Exercise: Give the data below as a JSON list of strings with one string per line, skipping blank lines. Leave the pictures out.

Records to process:

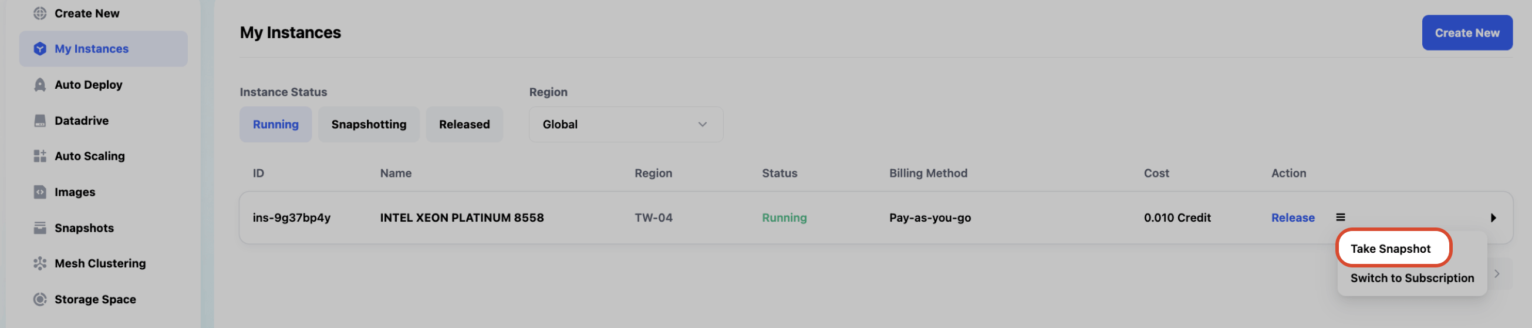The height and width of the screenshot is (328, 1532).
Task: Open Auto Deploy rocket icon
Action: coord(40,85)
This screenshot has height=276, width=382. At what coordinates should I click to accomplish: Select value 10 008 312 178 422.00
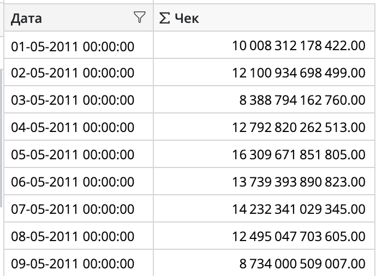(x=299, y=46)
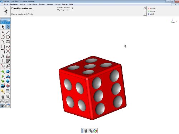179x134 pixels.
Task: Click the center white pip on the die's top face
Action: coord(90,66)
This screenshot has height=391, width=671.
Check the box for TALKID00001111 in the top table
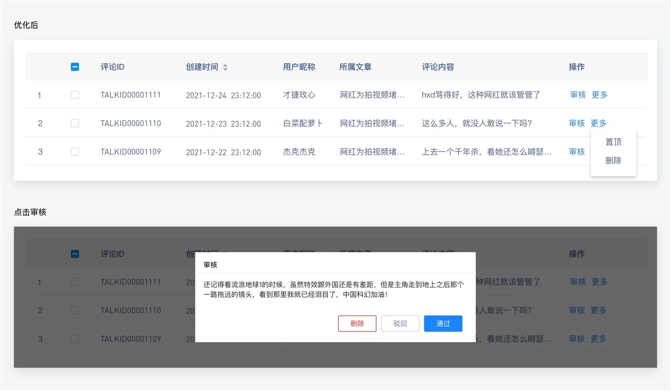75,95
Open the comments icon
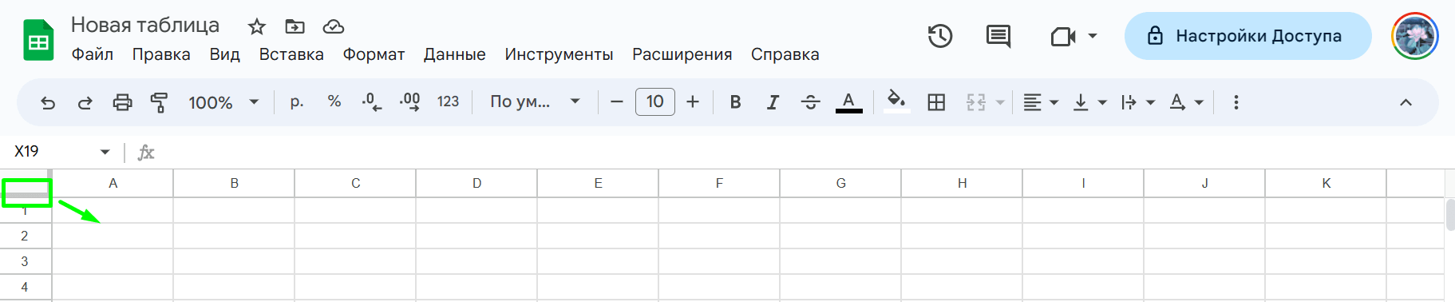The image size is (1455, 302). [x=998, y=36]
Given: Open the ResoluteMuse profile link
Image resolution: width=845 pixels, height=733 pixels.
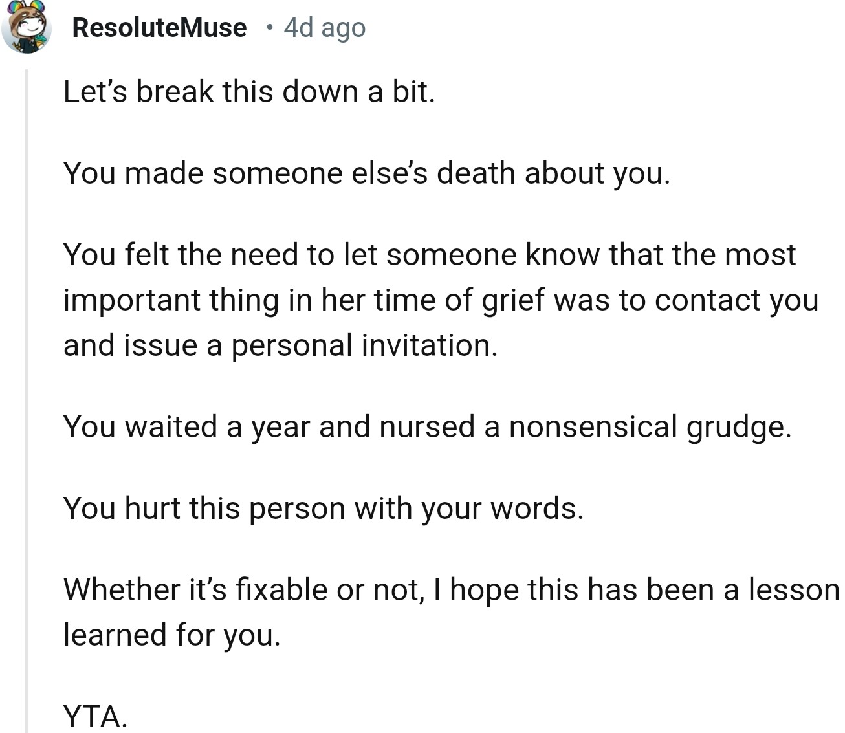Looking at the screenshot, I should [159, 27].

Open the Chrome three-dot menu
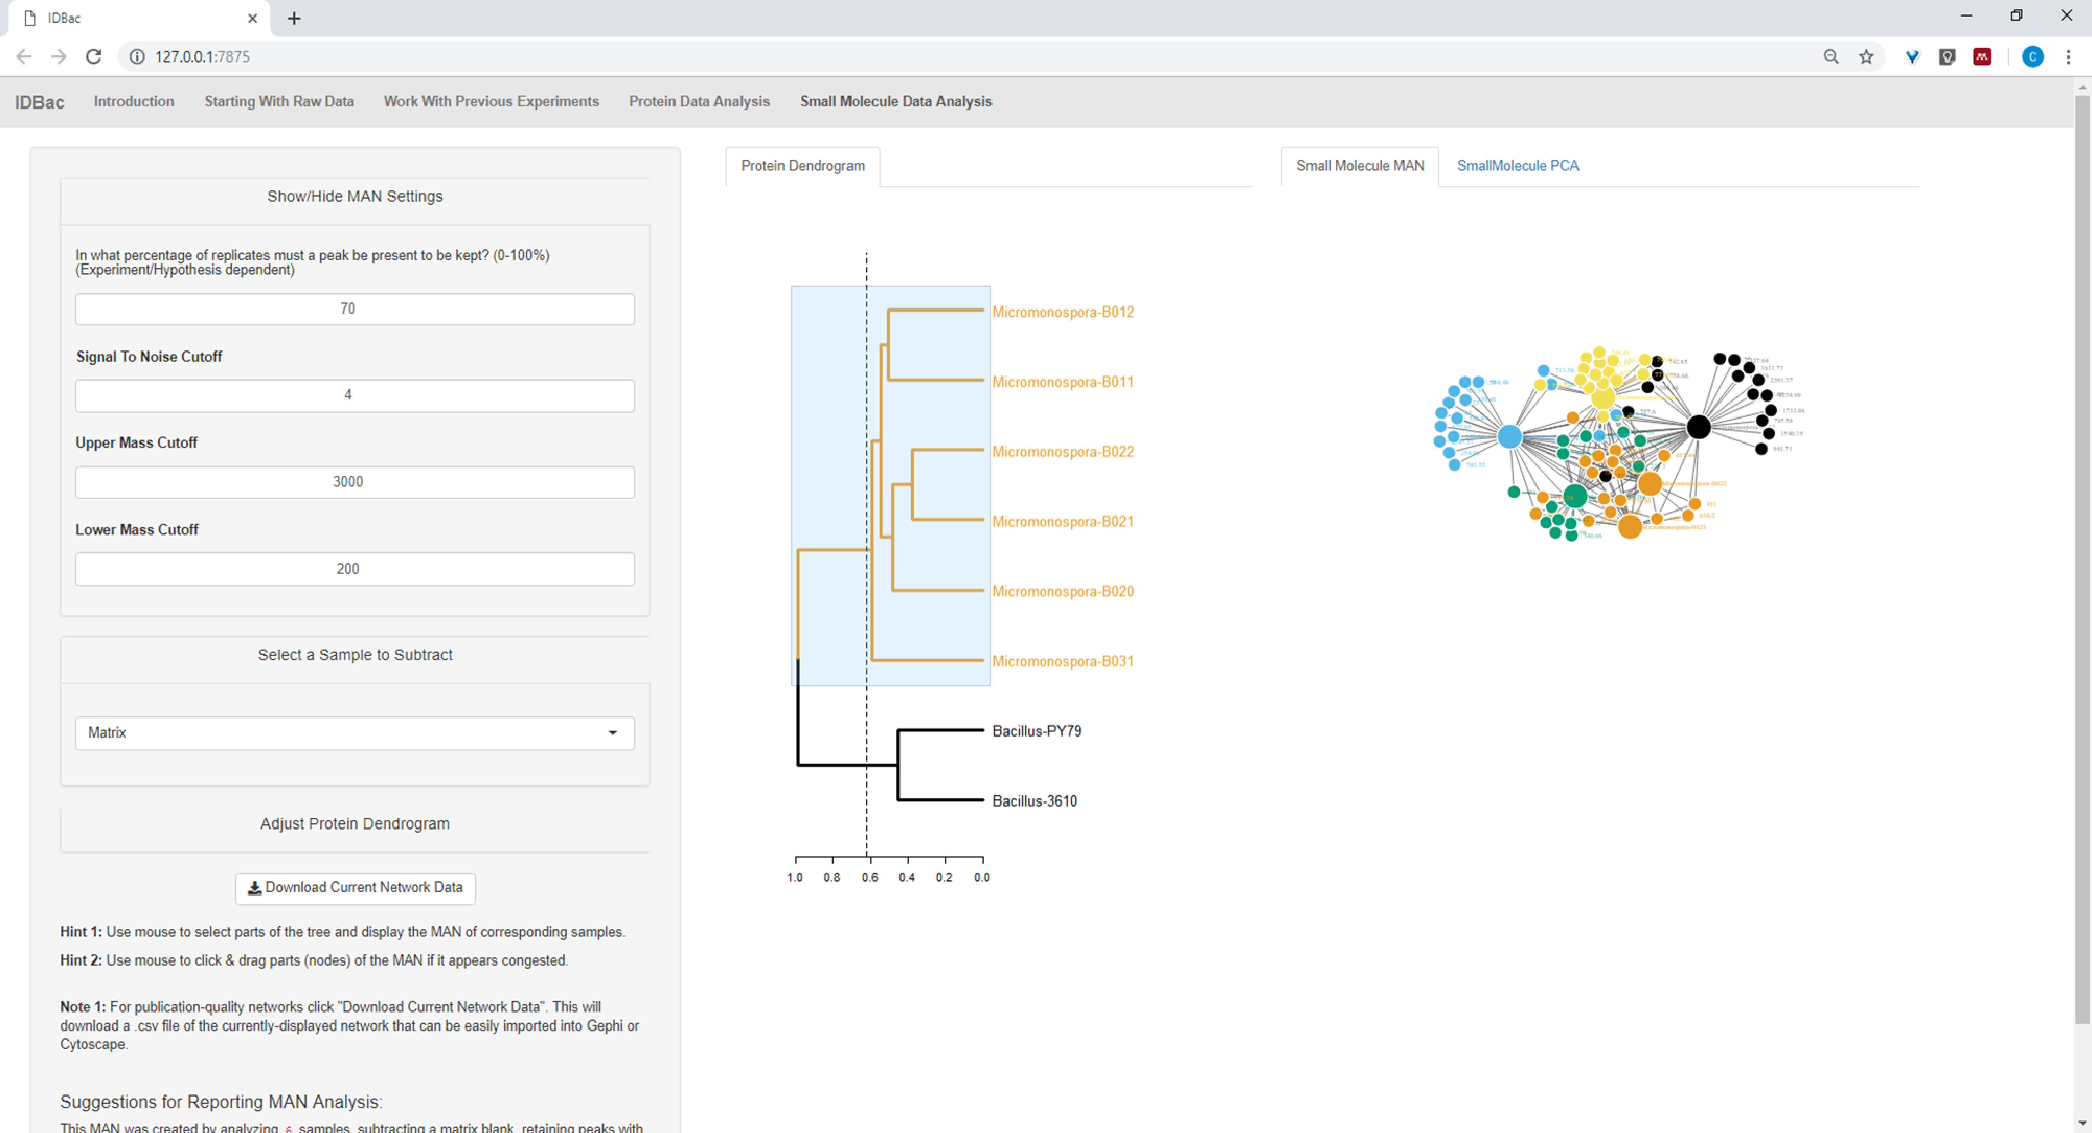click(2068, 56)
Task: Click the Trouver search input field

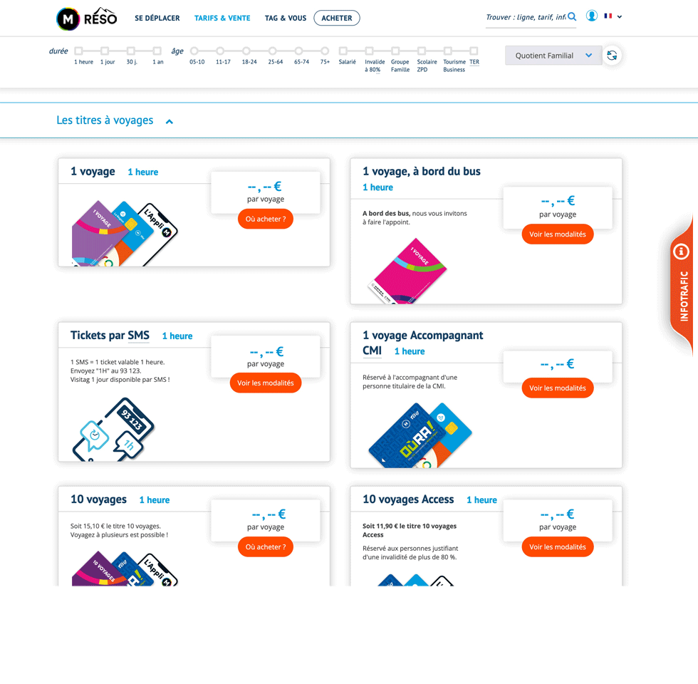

Result of the task:
[
  "The height and width of the screenshot is (328, 1532).",
  "Task: Open Auto Deploy rocket icon",
  "Action: coord(40,85)",
  "This screenshot has height=276, width=382. At what coordinates should I click to accomplish: Select value 10 008 312 178 422.00",
  "(x=299, y=46)",
  "179x134 pixels.",
  "Task: Click the center white pip on the die's top face",
  "Action: coord(90,66)",
  "This screenshot has height=391, width=671.",
  "Check the box for TALKID00001111 in the top table",
  "75,95",
  "Open the comments icon",
  "The image size is (1455, 302). [x=998, y=36]",
  "Given: Open the ResoluteMuse profile link",
  "Image resolution: width=845 pixels, height=733 pixels.",
  "Looking at the screenshot, I should [159, 27].",
  "Open the Chrome three-dot menu",
  "click(2068, 56)",
  "Task: Click the Trouver search input field"
]